American Crossroads, for one, announced Wednesday afternoon that it wouldn’t get involved in the contentious runoff. “We have completed our work on Senate primaries this cycle … this is not our fight,” spokesman Paul Lindsay said. Crossroads didn’t air ads in the primary, but it donated $120,000 to the pro-Cochran super PAC Mississippi Conservatives, according to Henry Barbour, the nephew of former Gov. Haley Barbour, who runs the group.

Cochran faces disadvantages in the runoff that range from his lethargic campaign effort to the likelihood of a smaller, more-conservative turnout in three weeks and the prohibition on Democratic crossover voters participating in the election.

Establishment groups are reportedly meeting today to decide how to play it.

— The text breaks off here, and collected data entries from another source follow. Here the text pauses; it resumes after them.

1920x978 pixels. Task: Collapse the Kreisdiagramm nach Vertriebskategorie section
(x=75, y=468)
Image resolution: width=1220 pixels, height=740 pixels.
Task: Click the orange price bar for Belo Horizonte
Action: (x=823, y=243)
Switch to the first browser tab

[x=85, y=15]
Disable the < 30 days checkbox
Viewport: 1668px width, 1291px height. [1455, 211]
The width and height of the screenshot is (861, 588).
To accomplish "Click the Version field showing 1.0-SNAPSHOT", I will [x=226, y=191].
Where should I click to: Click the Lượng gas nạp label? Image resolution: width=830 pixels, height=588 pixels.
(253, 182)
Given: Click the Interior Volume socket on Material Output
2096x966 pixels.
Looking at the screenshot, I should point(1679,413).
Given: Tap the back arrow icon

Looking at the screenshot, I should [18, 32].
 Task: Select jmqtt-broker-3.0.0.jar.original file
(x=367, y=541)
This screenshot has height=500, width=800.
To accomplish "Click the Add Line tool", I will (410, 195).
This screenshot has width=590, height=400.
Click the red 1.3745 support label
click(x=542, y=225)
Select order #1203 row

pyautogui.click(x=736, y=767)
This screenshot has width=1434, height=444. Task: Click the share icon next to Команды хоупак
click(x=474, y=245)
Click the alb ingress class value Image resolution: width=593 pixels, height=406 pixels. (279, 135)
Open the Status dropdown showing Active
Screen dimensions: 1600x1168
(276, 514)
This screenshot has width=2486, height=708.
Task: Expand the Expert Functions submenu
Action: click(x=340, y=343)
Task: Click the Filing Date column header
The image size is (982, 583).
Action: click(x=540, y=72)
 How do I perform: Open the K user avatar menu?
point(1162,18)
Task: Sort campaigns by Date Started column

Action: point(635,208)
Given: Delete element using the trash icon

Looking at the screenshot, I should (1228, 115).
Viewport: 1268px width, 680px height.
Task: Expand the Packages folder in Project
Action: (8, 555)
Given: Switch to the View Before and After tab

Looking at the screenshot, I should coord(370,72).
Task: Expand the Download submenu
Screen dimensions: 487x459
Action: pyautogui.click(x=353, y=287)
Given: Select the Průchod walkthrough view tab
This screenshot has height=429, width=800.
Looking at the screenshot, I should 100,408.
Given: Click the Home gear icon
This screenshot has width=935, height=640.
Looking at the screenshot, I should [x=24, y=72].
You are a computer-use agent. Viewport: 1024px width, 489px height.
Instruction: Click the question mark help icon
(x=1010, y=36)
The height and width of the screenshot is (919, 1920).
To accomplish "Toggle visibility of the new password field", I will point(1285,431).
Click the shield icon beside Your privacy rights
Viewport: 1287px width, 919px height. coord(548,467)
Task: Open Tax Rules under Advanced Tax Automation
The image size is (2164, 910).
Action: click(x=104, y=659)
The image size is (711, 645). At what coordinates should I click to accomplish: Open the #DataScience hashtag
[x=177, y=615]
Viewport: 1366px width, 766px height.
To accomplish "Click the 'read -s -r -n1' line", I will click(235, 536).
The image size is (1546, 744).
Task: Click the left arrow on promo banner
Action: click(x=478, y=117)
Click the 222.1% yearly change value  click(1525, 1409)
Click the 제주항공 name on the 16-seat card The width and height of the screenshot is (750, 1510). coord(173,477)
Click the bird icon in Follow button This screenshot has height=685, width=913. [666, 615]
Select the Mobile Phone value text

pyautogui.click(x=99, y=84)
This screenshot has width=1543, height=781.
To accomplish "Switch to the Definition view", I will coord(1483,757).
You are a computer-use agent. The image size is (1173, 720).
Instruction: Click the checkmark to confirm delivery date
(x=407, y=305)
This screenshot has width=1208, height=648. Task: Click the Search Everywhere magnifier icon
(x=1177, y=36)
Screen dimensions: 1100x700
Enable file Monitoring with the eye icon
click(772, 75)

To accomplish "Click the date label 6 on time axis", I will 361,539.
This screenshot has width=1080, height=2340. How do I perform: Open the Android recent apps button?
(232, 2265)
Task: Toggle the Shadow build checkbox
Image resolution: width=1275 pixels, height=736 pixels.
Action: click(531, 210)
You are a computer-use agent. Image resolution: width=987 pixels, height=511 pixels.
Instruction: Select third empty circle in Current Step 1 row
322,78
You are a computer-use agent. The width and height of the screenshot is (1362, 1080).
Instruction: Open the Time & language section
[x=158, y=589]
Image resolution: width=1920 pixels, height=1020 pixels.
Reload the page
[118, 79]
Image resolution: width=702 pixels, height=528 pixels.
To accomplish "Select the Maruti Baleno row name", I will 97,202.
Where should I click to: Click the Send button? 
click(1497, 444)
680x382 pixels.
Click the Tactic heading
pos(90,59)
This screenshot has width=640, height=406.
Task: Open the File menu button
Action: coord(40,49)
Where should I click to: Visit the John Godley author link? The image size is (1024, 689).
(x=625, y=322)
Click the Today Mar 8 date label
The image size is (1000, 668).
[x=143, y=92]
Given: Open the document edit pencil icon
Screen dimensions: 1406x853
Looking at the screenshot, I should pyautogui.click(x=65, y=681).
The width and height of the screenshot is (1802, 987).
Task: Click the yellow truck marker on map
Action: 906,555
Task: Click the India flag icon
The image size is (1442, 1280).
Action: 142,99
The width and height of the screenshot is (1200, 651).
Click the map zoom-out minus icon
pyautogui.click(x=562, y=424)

At a minimum, it sounds like they’re going to stop trying to tie McDaniel to that repellent invasion of Mrs. Cochran’s privacy in her nursing home, since obviously they don’t want to hurt the likely nominee at this point any more than they have to. The campaign from here on out will be strictly (or mostly) pro-Cochran, not anti-McD. But look: Given the long odds and the fact that Cochran palpably didn’t want to run this race in the first place, isn’t backing off and letting the guy magnanimously concede the decent thing to do at this point? C’mon.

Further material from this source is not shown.